═══ TEXTO DADO

El presunto parricida de Oza-Cesuras permaneció "impasible" cuando se localizó a su hijo muerto

Publicado 26/09/2018 14:52:43CET

Dicen que el cadáver apareció "tirado" en una zona boscosa y con evidencias de haber sido "arrastrado"

A CORUÑA, 26 Sep. (EUROPA PRESS) -

Policías que han declarado en el juicio contra el vecino de A Coruña acusado del asesinato de su hijo de 11 años en Oza-Cesuras han calificado de "impasible" la actitud que mantuvo el día de su detención, el 8 de mayo de 2017, y cuando les acompañó al lugar donde se encontró el cadáver del niño.

"Era un cadáver tirado, arrastrado, no había cariño", ha señalado uno de los agentes en relación a cómo se encontraba el cuerpo del menor, localizado en una zona boscosa de este municipio coruñés, durante su declaración en la vista que se celebra, con jurado, en la Audiencia Provincial de A Coruña.

══════
═══ DATOS A REVISAR

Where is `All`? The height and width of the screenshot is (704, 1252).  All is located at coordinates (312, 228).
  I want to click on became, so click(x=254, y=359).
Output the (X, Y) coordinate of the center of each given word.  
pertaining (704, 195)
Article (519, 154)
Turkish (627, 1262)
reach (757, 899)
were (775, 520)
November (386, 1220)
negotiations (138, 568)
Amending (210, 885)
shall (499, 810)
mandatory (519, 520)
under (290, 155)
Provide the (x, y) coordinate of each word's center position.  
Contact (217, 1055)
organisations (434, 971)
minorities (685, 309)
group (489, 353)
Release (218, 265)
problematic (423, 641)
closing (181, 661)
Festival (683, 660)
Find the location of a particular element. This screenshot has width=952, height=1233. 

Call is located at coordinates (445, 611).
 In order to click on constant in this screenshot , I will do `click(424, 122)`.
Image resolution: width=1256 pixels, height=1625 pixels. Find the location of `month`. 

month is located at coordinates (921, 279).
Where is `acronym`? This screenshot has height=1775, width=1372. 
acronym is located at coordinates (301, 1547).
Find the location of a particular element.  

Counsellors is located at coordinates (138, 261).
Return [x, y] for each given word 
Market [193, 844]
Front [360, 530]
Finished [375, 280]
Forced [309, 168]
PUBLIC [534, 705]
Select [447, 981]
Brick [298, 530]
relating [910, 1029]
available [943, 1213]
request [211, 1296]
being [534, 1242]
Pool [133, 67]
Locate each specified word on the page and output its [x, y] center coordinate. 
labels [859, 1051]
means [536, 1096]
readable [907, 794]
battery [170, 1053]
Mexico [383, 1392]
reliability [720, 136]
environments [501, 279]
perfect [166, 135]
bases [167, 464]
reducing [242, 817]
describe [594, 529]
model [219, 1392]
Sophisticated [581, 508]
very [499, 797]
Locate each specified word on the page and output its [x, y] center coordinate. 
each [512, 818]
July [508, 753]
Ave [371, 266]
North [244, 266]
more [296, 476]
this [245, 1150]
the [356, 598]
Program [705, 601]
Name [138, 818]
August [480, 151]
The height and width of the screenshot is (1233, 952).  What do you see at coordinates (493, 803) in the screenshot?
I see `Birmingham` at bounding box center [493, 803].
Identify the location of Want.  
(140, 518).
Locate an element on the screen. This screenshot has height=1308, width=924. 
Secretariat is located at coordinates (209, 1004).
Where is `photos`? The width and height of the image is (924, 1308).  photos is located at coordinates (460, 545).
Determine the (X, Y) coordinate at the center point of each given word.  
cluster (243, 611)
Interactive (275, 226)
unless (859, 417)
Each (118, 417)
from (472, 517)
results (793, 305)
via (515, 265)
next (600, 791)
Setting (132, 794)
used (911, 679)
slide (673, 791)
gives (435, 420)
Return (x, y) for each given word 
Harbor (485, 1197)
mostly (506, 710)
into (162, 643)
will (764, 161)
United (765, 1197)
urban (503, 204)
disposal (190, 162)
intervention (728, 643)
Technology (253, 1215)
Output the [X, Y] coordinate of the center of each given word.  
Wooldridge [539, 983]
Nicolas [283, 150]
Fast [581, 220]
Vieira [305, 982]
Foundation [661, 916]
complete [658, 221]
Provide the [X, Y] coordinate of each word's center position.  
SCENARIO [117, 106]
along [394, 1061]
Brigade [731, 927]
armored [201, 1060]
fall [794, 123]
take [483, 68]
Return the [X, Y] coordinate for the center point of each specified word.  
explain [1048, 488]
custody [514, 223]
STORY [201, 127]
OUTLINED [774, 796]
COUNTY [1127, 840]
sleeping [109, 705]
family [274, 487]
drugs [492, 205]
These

══════

* _OBJETIVO DE LA TAREA_
Según la noticia sobre el juicio de Oza-Cesuras, ¿en qué fecha detuvieron al acusado?

* _SOLUCIÓN ESCRITA_
El 8 de mayo de 2017.